What is the impact of the new shareholder rights legislation being implemented in August, and what are the key changes that will come into force?

On August 3 the EU Shareholder Rights Directive comes into force, aiming to improve corporate governance. It affects all UK companies listed on a regulated market, except AIM. 

Essentially, it will allow shareholders to exercise their voting rights and rights to information more easily - and one objective is that shareholder activism should be both facilitated and encouraged. 

Helen Johnson, partner at law firm CMS Cameron McKenna, says the regulations will require businesses to make only “quite simple changes”. However, she adds: “Generally, companies will be more answerable to shareholders, and this regulation is encouraging these businesses to give shareholders more information.” 

One change is that as from August 3, the minimum shareholding threshold required for shareholders to be able to call a meeting will reduce from 10 per cent to 5 per cent.

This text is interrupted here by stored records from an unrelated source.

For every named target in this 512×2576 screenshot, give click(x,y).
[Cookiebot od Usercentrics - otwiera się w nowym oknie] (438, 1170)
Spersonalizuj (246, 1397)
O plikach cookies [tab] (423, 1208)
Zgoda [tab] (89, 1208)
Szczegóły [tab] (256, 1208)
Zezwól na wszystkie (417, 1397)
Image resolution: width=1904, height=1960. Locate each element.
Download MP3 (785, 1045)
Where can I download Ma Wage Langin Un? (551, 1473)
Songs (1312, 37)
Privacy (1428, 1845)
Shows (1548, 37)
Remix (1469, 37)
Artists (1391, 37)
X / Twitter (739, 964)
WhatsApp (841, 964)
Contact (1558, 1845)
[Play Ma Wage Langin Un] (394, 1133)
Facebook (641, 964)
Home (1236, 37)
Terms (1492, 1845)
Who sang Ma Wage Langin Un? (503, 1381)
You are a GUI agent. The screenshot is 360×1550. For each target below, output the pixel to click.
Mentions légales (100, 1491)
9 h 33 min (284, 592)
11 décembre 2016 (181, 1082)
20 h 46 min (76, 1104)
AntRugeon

Businesses will also be required by law to put information on their websites regarding, for instance, information arising from meetings or any statements put forward by shareholders. It must remain online for at least two years.

In addition, shareholders will have a legal right to ask questions and have them answered at meetings - subject to certain caveats. However, companies do not need to answer if the questions have been answered in a Q&A session on the company’s website. It might therefore be useful for retailers to develop online Q&A sections to allow time to prepare a considered response.